2. If it is sickness that wiped everybody out, then children are the most susceptible, along with the elderly, who have weak immune systems. Adults have better immune systems, and are therefore somewhat more resistant against illness. As a result, there would be many dead children, and the population would be older. Even if their parents die first, they will eventually die too, because they may be wandering alone for days without anybody to take care of them (and with parents dead, there are bound to be various unsavoury characters about). Also, you say Artha was born in the early stages of the plague. There are many other characters the same age as he. They should all be dead, having gone through the peak of the plague at the same time as Artha.

3. You say many orphans were taken in by Mortis during the plague. But the history of the dragon-priests and the dragon-human war is largely a forgotten one. Many of the Down City crews, though being descendants of the original empires, are unaware of the fact. This would mean they know nothing of the past; Mortis, a reminder of that past, contradicts this.

3. This society has much better technology than we. They are much more capable of containing and understanding a disease than we, unless a super-resistant viral strain had been developed.

Putting improbabilities aside, I will say I do not detect *much* slash, so there is no need for a warning. (Geez, people have to be so careful of everything to the point of putting "caution: hot" on coffee cups). What's wrong with guys being friends? That is, if they weren't fondling each other or anything.

The story is rather dull. A plague brings up death, and death brings us angst. Or, if there is no death, then it brings up science and moral issues. That is pretty logical (albeit rather cliched). Come on, we need something that will interest us. People are interested in conflict, whether it is internal or external. You don't seem to have a central conflict; this story seems to wander.

Keep the reader's attention by making them want to know more about something. We don't need mushy passages about who ditched who. If you are going to write about it, though, make the reader want to know more about it instead of just saying straight out that it happened (although sometimes, you can't always say "guess what?", like character descriptions for example).

If you want to talk about a plague, then talk about it. Don't get distracted by some wishy-washy romantic crap. If you want to talk about wishy-washy romantic crap, then mention the plague if it's important at all, but don't focus too much on it. Focus is everything! I have no idea what your main idea is.

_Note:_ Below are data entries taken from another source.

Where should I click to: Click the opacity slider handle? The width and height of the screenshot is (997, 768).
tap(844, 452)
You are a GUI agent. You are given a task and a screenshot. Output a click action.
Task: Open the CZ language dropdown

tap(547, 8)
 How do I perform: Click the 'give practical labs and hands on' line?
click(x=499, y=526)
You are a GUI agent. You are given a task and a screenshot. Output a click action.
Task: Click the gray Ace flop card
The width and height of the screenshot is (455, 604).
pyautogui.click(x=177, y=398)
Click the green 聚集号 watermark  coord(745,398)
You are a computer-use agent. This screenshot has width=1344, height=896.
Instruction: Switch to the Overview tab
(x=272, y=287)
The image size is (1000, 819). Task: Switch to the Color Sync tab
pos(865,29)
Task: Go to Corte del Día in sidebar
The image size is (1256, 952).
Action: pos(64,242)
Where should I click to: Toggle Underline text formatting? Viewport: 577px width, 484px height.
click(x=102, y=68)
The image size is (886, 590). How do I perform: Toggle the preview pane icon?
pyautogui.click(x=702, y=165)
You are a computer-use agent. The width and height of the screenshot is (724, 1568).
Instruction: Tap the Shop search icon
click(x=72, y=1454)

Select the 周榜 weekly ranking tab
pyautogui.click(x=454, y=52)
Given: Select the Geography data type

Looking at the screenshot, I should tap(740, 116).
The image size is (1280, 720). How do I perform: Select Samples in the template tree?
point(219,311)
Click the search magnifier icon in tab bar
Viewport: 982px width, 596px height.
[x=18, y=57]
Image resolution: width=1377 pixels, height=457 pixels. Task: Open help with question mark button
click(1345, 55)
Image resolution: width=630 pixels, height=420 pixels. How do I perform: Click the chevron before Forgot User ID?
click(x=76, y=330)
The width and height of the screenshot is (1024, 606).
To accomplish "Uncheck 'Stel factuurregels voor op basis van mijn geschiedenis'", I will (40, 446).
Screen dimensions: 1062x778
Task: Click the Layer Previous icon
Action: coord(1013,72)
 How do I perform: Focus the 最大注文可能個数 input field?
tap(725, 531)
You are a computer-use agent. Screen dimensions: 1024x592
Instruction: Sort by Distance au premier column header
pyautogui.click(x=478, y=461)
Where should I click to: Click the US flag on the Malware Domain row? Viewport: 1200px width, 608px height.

Please don't take any offense. I am not flaming, as flamers often have no reason behind their opinion. Instead, take some constructive criticism.
Vee chapter 1 . 7/6/2005
Great. Really explains a lot, and as usual, excellent use of vocab and descriptions. Apart from bits of slashy-ness (I'm not a big slash supporter), it's just a really terrific story!

Though I believe Mortis and Connor are the same person, and that Moordryd's mother was Zulay ("Faster Than Fear". Episodes air faster on Canadian channel CBC than Jetix).
Mermaid Ninja chapter 1 . 5/4/2005
Mortis IS Conner.
Kraven the Hunter chapter 1 . 5/2/2005
Dang, this is good stuff. Yeah, Word & Connor used to be good friends, but their differing ideas on how to stop the next Dragon-Human War drove a rift between them. & ironically, Word is now the guy trying to start the war.
InfamousB chapter 1 . 4/28/2005
About F'n time a Dragon Booster fic showed up! And a good one too! Great story concept. Well thought and executed. Hope to read more from you.
shadow-cat720 chapter 1 . 4/27/2005
Good story!
SmallInsect chapter 1 . 4/27/2005
Nice. Dragon Booster's not a fandom I know anything about but this is intriguing and written in your usual brilliant style. Congratulations.
The Lightning Flash chapter 1 . 4/26/2005
Lovely, you've provided an explaination for the lack of adults, pasts for the canon characters, and reasons why none of them seem to have parents.